Unsung southern hero honoured at Parliament

John Munro is manager of Locator Beacons NZ and one of the south’s unsung heroes, having helped save countless lives all over NZ, and last week he was honoured with an NZ Search and Rescue Gold Award (Support) in Wellington.
The 2022 NZ Search and Rescue Awards were presented by the Hon Kiri Allan, Association Minister for Transport, in the Grand Hall at Parliament last Tuesday. There were 22 nominations with two Gold Awards and seven Certificates of Achievement awarded.
The NZ Search and Rescue Gold Award (Support) honours a very significant contribution over a sustained period and John was recognised for his outstanding work which has had a marked impact on the search and rescue sector in New Zealand.
Founded in Tuatapere in 1996, John has been involved with the Southland Locator Beacons Charitable Company, and its parent Trust, since its inception. He became the Trust Chairperson a year later and was instrumental in the development of NZ’s first personal locator beacon hire agency, which hires and sells affordable personal locator beacons. Since then, John has led the drive to ensure locator beacons are available in 92 outlets around NZ, and is now the largest locator beacon rental operation in the country.
About a third of the beacons are for use in the Queenstown and Southern Lakes region, and the operation’s beacon rentals have increased by 30 to 35 percent since 2020 with sales up by a similar amount. In October 2020 the charitable company - founded when John and his mates decided too many people were going missing and not being rescued in time, set up a partnership with Macpac stores. Between then and March 2023, over 6000 beacons have been hired through Macpac alone with the rest of Locator Beacon NZ’s outlets matching that again. The operation has conservatively rescued more than 800 people in 28 years, about 20 percent of whom wouldn’t have made it otherwise, with John on call 24/7 at the Tuatapere base.
John is passionate about saving lives and is greatly humbled by last week’s award. He says the best part is hearing the stories of lives saved, but the beacons also save millions of dollars in taxpayer funds. A study commissioned by Great South in the 10 years up until 1994 showed search and rescue operations had cost the taxpayer $10.1 million in that time.

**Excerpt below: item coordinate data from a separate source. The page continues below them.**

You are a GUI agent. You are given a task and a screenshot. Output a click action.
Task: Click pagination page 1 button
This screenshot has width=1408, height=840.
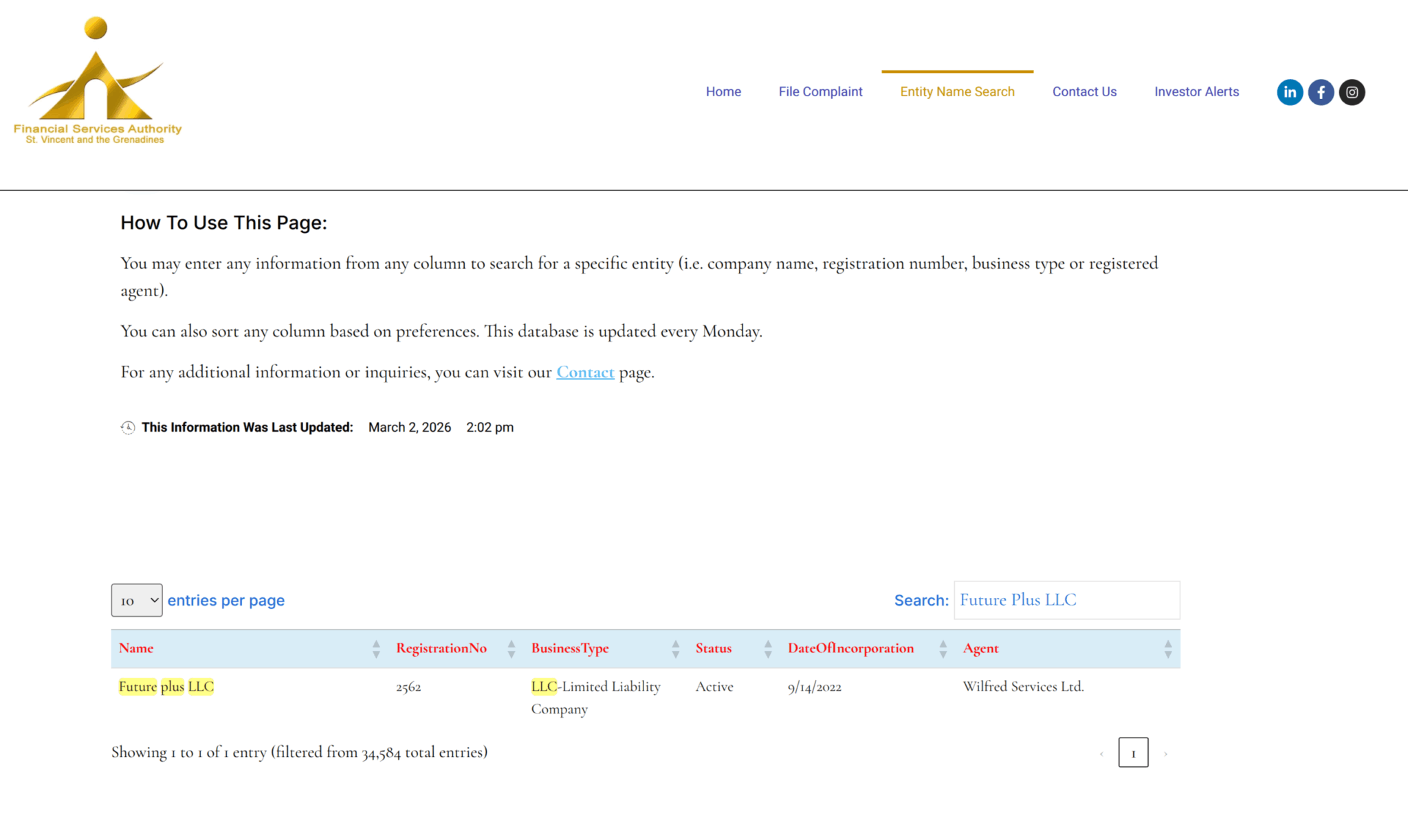click(1133, 753)
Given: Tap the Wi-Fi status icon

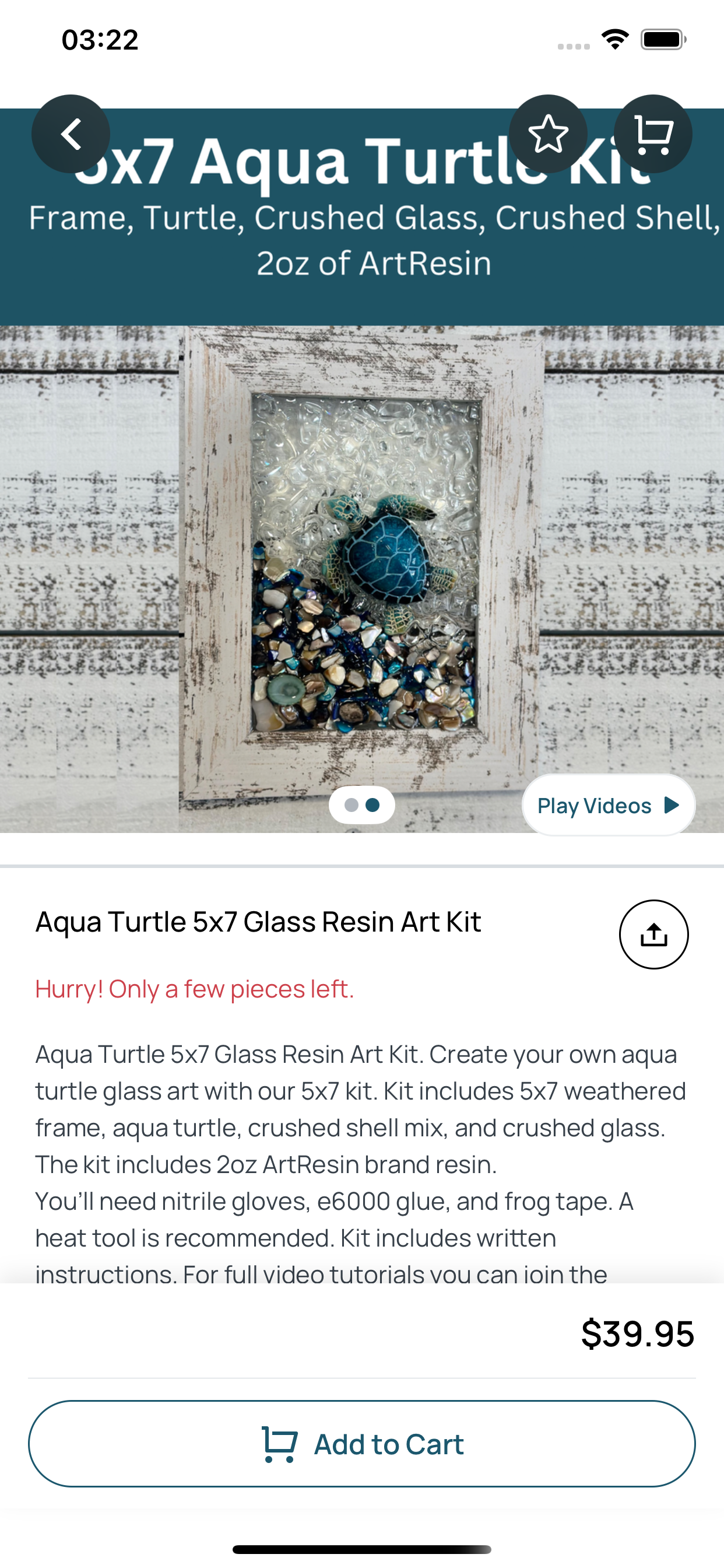Looking at the screenshot, I should (615, 40).
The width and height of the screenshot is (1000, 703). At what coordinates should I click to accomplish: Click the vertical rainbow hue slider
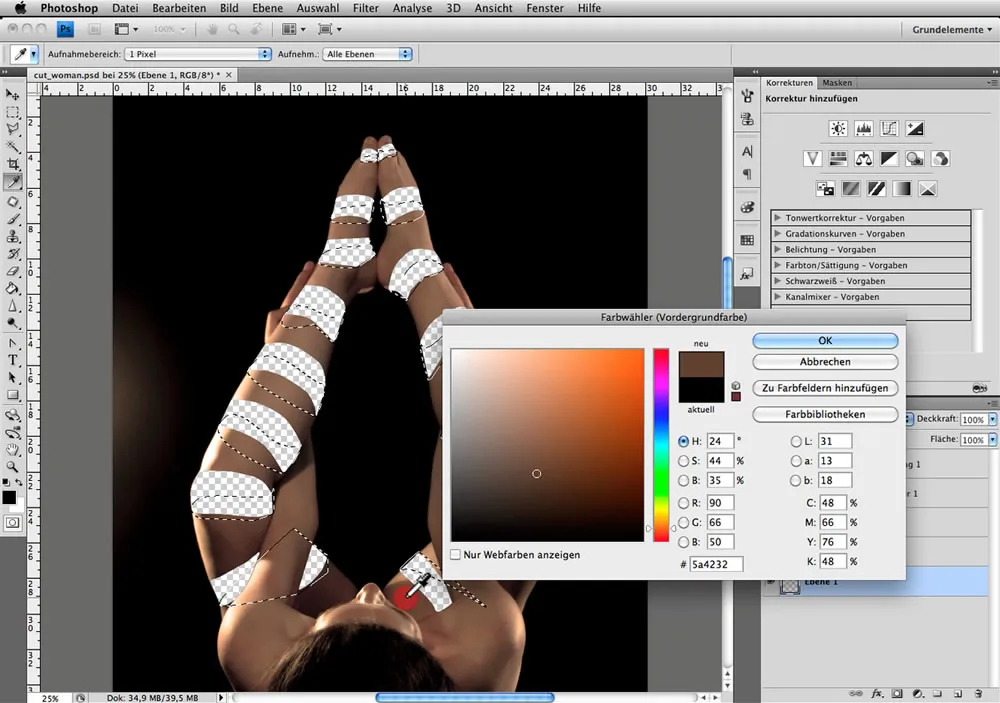tap(661, 445)
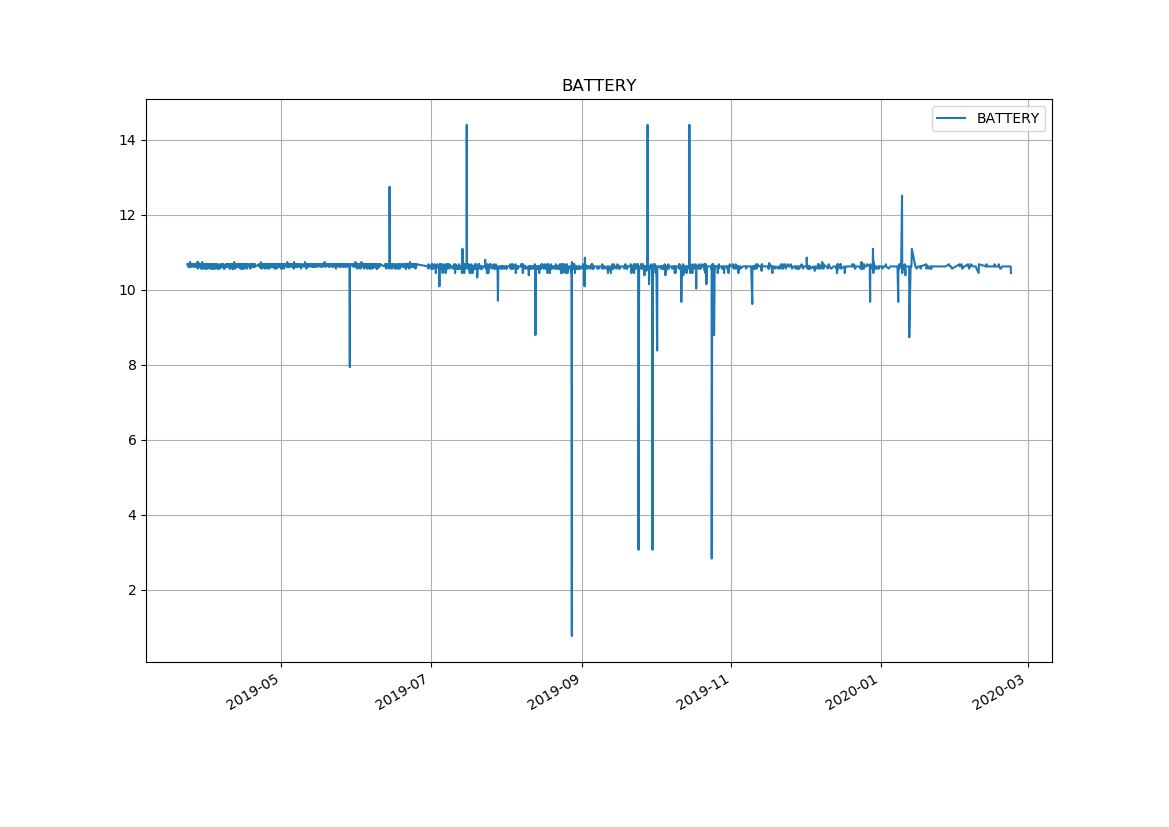Viewport: 1169px width, 827px height.
Task: Select the 2019-07 x-axis date label
Action: click(404, 692)
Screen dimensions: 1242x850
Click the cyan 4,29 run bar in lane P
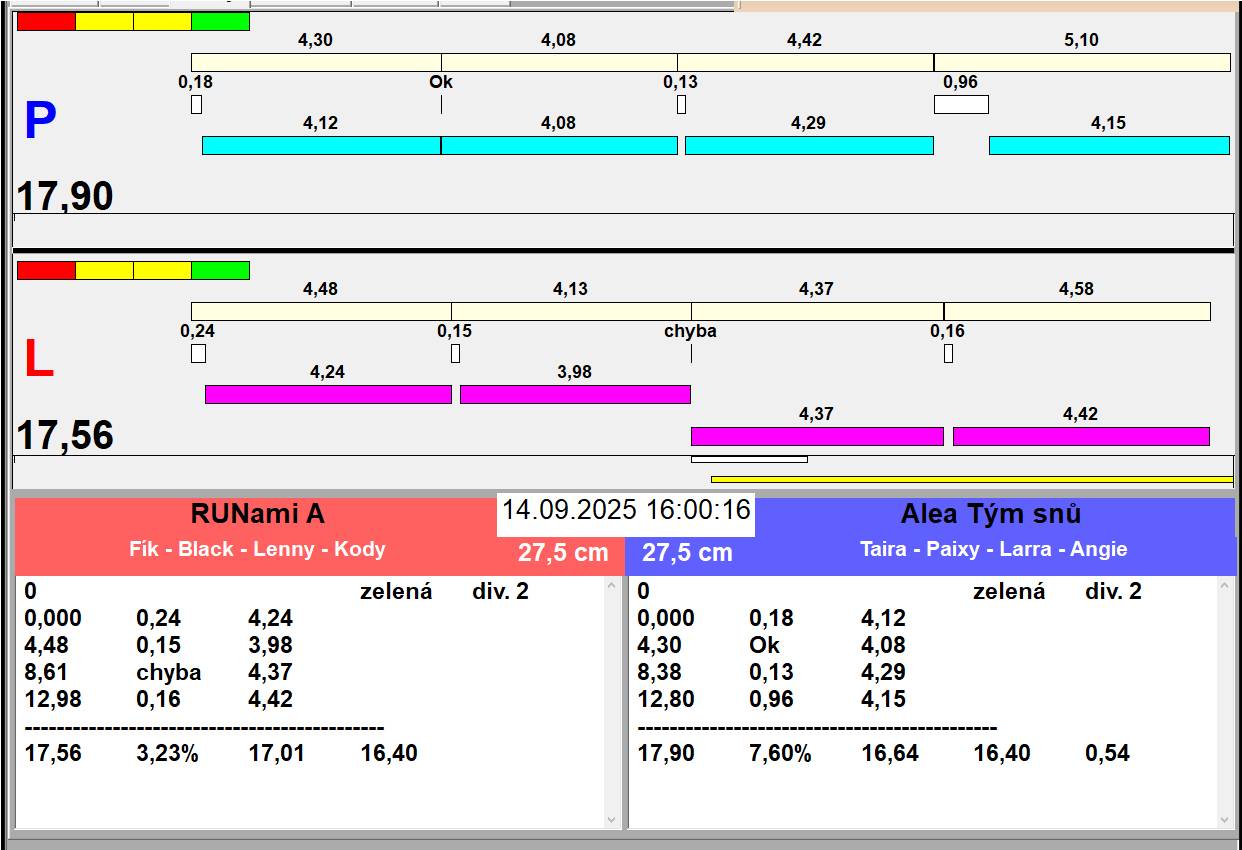coord(808,145)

Each beacon is registered and holds each person’s details including personal vehicle registrations and where they are parked, as well as emergency contact details. A beacon activation alerts the National Rescue Coordination Centre, and John at the base. He then provides the centre with those details.
There have been countless lives saved, many in this region with the Southern Lakes region NZ’s outdoor playground, says John.
“We have about 550 locator beacons spread far and wide.”
Wakatipu LandSAR, Wanaka LandSAR Canyon/Swiftwater Team and Fiordland LandSAR, Heliworks, Southern Lakes Helicopters and Southern District Police were among a long list awarded Certificates of Achievement for a complex search operation near Milford Sound in March last year.